Cleanse: A Clustering-Based Approach to Detect Hallucinations in Large Language Models

TLDR: Cleanse is a new uncertainty estimation method for Large Language Models (LLMs) that helps detect hallucinations (inaccurate responses). It works by generating multiple LLM outputs, converting them into semantic embeddings, and then clustering these embeddings based on their meaning. By analyzing the consistency within and between these semantic clusters, Cleanse calculates a score that indicates the LLM’s confidence. Experiments show Cleanse outperforms existing methods in identifying hallucinations across various LLMs and datasets, emphasizing the importance of semantic consistency for reliable AI.

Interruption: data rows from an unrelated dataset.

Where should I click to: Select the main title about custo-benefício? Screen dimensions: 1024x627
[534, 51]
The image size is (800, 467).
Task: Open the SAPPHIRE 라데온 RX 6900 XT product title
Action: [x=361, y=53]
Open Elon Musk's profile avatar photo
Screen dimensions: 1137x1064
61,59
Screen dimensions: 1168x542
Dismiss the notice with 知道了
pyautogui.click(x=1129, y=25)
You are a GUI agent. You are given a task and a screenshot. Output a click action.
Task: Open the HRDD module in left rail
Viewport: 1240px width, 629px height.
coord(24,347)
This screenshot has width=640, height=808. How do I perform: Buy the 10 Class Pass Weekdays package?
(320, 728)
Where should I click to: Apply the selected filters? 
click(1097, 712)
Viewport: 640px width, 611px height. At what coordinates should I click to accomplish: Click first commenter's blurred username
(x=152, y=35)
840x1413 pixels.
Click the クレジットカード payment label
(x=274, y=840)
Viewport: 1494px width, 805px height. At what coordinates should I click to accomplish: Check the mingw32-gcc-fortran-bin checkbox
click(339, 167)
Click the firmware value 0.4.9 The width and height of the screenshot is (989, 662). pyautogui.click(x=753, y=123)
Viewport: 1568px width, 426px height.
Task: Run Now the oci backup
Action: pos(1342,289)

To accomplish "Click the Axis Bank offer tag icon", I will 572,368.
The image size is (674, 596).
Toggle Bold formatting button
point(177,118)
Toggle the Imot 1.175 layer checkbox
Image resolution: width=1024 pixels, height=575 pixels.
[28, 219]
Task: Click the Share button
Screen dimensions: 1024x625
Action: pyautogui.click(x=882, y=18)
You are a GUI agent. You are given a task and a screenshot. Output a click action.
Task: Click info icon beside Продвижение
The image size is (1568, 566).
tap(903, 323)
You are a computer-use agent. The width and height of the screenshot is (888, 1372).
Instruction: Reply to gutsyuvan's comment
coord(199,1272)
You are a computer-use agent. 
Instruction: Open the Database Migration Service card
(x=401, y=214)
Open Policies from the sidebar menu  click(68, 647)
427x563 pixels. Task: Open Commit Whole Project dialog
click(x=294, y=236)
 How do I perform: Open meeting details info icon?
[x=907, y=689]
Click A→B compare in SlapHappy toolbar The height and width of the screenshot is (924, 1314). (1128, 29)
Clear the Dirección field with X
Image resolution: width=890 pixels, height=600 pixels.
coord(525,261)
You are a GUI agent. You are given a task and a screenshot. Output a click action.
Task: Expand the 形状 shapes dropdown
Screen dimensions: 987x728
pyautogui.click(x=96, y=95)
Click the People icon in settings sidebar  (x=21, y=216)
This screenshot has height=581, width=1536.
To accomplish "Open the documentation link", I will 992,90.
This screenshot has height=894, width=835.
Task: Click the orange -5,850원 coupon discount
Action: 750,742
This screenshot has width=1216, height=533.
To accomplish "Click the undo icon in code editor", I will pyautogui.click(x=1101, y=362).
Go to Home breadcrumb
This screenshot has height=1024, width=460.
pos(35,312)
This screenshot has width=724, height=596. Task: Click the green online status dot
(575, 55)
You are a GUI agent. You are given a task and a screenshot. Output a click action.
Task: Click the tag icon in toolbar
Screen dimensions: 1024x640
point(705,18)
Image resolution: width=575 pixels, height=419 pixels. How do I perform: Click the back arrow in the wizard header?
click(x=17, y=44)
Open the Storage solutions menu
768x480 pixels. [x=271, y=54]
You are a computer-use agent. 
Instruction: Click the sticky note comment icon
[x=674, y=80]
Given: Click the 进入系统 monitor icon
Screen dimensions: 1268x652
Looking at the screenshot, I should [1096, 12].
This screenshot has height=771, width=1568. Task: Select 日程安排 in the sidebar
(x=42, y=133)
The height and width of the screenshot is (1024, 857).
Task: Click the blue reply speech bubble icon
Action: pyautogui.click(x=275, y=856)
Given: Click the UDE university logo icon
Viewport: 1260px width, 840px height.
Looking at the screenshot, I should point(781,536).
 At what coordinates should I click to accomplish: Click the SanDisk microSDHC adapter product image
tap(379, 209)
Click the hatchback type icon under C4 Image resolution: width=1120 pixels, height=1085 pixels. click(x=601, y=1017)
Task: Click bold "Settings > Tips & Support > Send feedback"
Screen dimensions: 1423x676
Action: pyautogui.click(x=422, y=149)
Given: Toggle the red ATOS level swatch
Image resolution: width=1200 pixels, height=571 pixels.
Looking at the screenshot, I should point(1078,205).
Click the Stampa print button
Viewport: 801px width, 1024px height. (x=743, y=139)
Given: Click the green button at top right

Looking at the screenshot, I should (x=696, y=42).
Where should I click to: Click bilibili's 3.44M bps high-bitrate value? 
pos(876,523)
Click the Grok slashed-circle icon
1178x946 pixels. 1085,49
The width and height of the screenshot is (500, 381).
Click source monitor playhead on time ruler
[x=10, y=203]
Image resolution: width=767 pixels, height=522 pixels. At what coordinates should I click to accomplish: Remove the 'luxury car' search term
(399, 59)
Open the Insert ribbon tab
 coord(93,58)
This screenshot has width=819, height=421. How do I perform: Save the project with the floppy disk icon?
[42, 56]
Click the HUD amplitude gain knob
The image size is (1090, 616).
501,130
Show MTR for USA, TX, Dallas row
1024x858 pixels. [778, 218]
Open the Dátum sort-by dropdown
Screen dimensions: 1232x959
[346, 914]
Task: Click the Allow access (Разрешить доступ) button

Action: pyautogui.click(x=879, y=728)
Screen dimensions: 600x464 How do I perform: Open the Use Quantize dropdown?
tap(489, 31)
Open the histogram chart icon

Large Language Models (LLMs) have revolutionized many aspects of natural language processing, from generating human-like text to answering complex questions. However, a significant challenge persists: the phenomenon of ‘hallucination.’ This is when an LLM produces responses that sound plausible and coherent but are factually incorrect or unsupported by real knowledge. Such inaccuracies can severely undermine trust and lead to serious consequences, especially in critical applications like medical diagnosis or legal advice.

Addressing these hallucinations is crucial for building safe and reliable AI systems. Researchers have explored various solutions, including refining training datasets and using Retrieval-Augmented Generation (RAG) to fetch external knowledge. While effective, these methods can be labor-intensive, computationally demanding, or require complex system architectures.

Introducing Cleanse: A Novel Approach to Uncertainty Estimation

A more lightweight and scalable alternative is ‘uncertainty estimation,’ which involves assessing how confident an LLM is in its own outputs. The idea is that if a model is uncertain, its responses might be unreliable. This is where a new approach called ‘Cleanse’ (Clustering-based Semantic Consistency) comes into play. Cleanse offers a novel way to quantify this uncertainty, helping to distinguish between correct and incorrect answers more clearly.

Cleanse operates on the principle that when an LLM is confident, its multiple generated responses to the same query will be semantically consistent, meaning they convey the same core meaning even if phrased differently. Conversely, a lack of confidence often leads to highly variable and semantically divergent outputs.

How Cleanse Works Under the Hood

The Cleanse pipeline involves a few key steps:

First, for a given query, the LLM generates multiple responses. These responses are then converted into ‘hidden embeddings,’ which are numerical representations that capture the deep semantic information of the text.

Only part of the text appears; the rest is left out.